But no, I cannot go into treatment. But no doubt, I see myself aiming for that sometimes. I honestly think it isn’t about me being skinny (well okay that is part of the reason of why I restrict); I think the main reason as to why I restrict even though it hurts so bad and even though I recognize the pain and the pain it causes everyone is because I want to be in treatment. I have to continually tell myself no to these thoughts.

As much as last night sucked, God made today great. This happens a lot. I get so down but one thing happens that is good and I realize how thankful I am that I didn’t give in to those thoughts.

There is always hope.

Wednesday, May 11, 2011

preparing for my trip abroad

I’m getting readying for my trip to Europe. Not going to lie I’m a little afraid. I don’t know if I’m going to want to hang out with my roommates and travel to Germany (like we planned already). AH. I need to figure out a budget and what I need to take.

What would you guys pack on a trip abroad?

I’m going to Czech, Germany and Austria. It looks like its going to be cold but the teachers (study abroad program) said that it is either hot and humid or rainy. I need help packing!!

I’m going to start a new blog before my trip where I can put up all my pictures and whatnot. : )

I’m hoping that I will stand firm in my faith over there and hopefully preach the gospel where I go. Prague is a big party town so hopefully I don’t give in to the world.

Post soon.

:)

Saturday, May 7, 2011

life is worth it (part two)

Every time I read posts on givesmehope.com I see acts of God. I see acts of God and I am baffled that people don’t recognize that these acts are from God. I read about how people want to take their life and they even plan it out but at the last minute there is some person that intervenes or there is something that happens that convinces the person that life is worth it.
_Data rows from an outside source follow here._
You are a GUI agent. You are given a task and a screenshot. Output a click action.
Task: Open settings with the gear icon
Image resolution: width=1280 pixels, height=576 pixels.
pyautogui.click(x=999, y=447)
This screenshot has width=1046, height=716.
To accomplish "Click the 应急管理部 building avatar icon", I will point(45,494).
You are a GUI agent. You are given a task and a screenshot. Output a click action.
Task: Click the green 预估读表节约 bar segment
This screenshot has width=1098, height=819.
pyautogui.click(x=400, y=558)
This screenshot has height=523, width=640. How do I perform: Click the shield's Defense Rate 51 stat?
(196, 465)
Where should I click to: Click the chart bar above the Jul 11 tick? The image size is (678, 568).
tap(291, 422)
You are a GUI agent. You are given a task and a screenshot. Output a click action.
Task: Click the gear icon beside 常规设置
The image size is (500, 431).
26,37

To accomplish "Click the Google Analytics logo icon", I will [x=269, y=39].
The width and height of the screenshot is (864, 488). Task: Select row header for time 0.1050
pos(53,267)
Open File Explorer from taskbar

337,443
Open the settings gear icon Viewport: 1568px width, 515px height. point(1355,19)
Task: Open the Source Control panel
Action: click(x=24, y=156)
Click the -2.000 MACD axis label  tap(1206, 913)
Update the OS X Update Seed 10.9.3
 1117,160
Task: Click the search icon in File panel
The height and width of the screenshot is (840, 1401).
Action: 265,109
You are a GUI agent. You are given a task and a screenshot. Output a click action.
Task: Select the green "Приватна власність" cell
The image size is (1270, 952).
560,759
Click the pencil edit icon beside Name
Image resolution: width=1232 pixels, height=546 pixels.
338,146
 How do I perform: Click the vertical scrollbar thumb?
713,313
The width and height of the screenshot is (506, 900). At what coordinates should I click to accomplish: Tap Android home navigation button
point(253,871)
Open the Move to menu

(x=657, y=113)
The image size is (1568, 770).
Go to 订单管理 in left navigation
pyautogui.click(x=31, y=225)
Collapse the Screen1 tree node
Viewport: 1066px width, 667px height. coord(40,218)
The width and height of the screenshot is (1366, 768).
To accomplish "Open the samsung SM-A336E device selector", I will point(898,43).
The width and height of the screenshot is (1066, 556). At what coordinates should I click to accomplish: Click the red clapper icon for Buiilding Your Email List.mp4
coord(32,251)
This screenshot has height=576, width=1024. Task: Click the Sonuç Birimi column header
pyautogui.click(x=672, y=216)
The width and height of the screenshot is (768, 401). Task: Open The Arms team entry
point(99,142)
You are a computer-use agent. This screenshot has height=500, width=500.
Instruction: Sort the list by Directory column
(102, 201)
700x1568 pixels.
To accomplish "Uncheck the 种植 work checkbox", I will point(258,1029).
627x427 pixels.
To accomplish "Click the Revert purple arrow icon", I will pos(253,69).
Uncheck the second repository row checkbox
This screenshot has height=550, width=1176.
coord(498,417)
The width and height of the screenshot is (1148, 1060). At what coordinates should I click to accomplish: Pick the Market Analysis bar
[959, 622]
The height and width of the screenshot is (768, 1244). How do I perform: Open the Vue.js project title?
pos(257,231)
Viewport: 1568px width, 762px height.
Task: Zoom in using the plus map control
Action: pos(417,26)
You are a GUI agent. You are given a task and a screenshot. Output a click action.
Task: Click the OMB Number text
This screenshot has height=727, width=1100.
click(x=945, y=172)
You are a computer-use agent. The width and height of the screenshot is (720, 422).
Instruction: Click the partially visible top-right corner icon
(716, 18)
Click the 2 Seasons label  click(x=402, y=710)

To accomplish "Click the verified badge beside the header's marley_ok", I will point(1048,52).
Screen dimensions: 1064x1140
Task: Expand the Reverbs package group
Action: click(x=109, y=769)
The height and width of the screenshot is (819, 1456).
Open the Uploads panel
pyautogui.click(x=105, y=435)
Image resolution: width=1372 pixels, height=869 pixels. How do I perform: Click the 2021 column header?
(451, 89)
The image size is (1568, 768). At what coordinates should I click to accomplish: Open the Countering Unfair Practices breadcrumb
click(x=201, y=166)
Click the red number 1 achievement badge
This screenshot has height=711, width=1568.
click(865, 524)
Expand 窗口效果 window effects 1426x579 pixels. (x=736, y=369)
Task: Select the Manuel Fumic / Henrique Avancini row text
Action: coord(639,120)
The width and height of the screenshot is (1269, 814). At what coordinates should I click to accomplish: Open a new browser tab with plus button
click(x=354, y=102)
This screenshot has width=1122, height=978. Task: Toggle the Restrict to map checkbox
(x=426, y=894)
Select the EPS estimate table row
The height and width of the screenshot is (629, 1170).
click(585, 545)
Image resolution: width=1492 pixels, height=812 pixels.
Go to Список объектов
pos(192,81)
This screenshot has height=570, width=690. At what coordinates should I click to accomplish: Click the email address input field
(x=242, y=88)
I see God work when I feel almost hopeless. When I am depressed and I start to fall back into things, God puts me in situations where I am asked about why I believe in God or I am placed in situations where people want to know God and ask me about Him. Its like He is reminding me why I fell in love with Him in the first place; why I gave my life to live for Him.

Why has this been on my mind so much…. Why has this concept of life and the intense fear that people around me are giving up on it and on God… why I am thinking so much about reasons to live…

Maybe it is because my moods are like rollercoasters. And I’m starting to come up out of my depression again. Another time that I was overwhelmed with the idea to give up but didn’t… praise be to God.

I can’t write this and say that I wake up ready to face the day. I struggle getting up. I struggle with the stresses of life. The idea of giving up does play in my head, but I hold on to the hope… the hope that God, whom I know without a doubt exists…has a plan and some purpose for my life. The hope that God can use me to change someone elses life like how He changed mine. The hope that He will come back for me and I will preach His Word to the ends of the earth.

My hope.. my goal I should say is to believe all the things I tell others. I can see the worth God put on others but I don’t see it for myself. Funny thing is… I don’t remember reading in the Bible where it says Jesus died for a select few.